Monday, March 22, 2010
I lost my glasses and found some perspective
I have had my glasses for over a year now but continue to lose them regularly. I will admit that I don't like wearing glasses as they are an outward sign that I am getting older. When I was younger, I wanted to wear glasses like my best friend, Lorraine. She looked so much smarter and cooler in my eyes due to her glasses. She knew then, as I do now that wearing glasses is a struggle.
You need them to see clearly but you are weighed down both by the pressure they exert (however slightly) on your nose and ears and by the reality that they are there on your face - all the time. You seem to know you weren't born to wear these but they are result of our flawed bodies in a imperfect world.
So I spent last night and most of today without my glasses (hence my late post) and I really need my glasses to see clearly and go headache free. As a result, I was unable to do much of what I usually do and left to do only the essentials of my life. No late night post for you, no early morning e-mail check for me. I was left to keep my hands off the computer and eyes off of books. I could not do what was important!
I was left to do such things as dress my little ones and get my kids breakfast. I did laundry early and cleaned my room (hoping to find the glasses).
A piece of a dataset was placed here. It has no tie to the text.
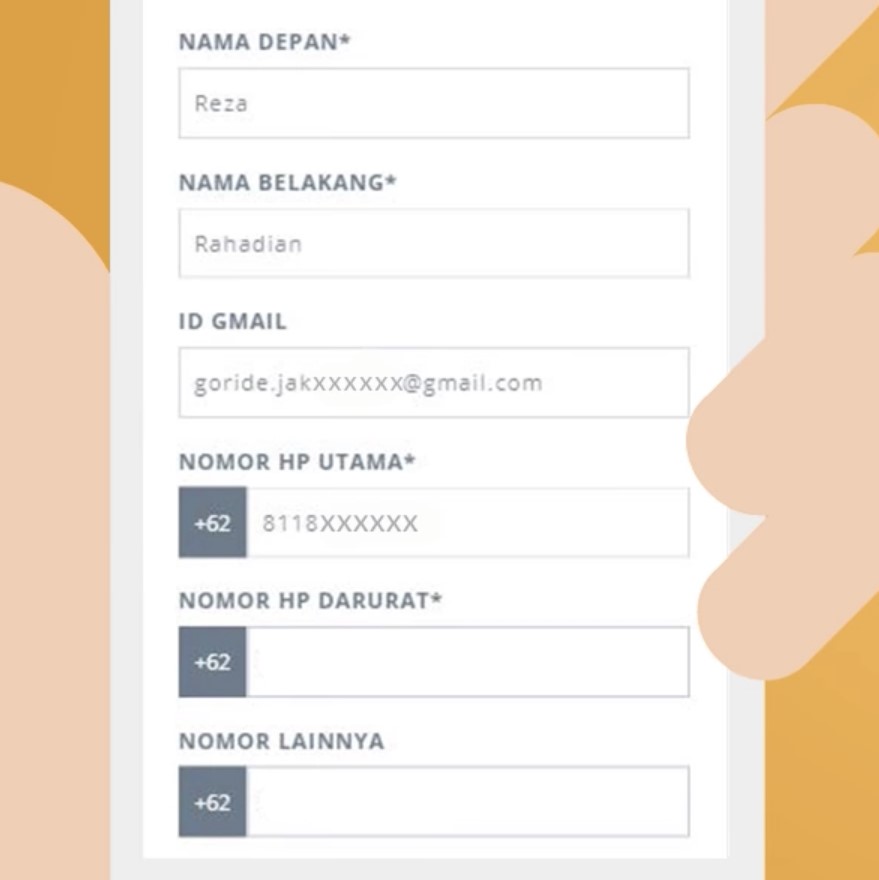This screenshot has height=880, width=879.
Task: Click the Nomor HP Utama number field
Action: 468,522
I was reduced to a pre-computer life and I found myself out of sorts (which at times I took out on myself and my children with snippy answers and general grumpiness).
However, by mid-morning, I had to realize my mood was ruining everyone else's and I needed to make some apologies - to my children and to God. After that was done, I realized I getting quite a bit done despite impaired vision. In fact, I was doing the work I needed to do, really needed to do - the work God intended me to do. Perhaps, as my grandmother would say when things didn't go her way, God set some things aside so that what He wanted could happen without us (and our plans) getting in the way.
What God wanted this morning was children dressed and fed and household chores completed. Not that that doesn't occur every morning in my house but I usually do those mundane chores on my way to other 'more important' activities (those aforementioned emails and postings). Today, they were my only activity as I couldn't manage anything else with my fuzzy vision.
Taking care of my children should never what I do on the way to something else. As important as e-mail has become and as important as impacting on the world via the internet can be (just ask the Pope), our family is our first and foremost vocation and path to heaven.
I found my glasses - hence this post - but I am considering setting them aside each morning until after the important stuff is done. The e-mails can wait, a blog will still be there and a post can be delayed - a bowl of Cheerios and a Thomas the Tank Engine shirt might not!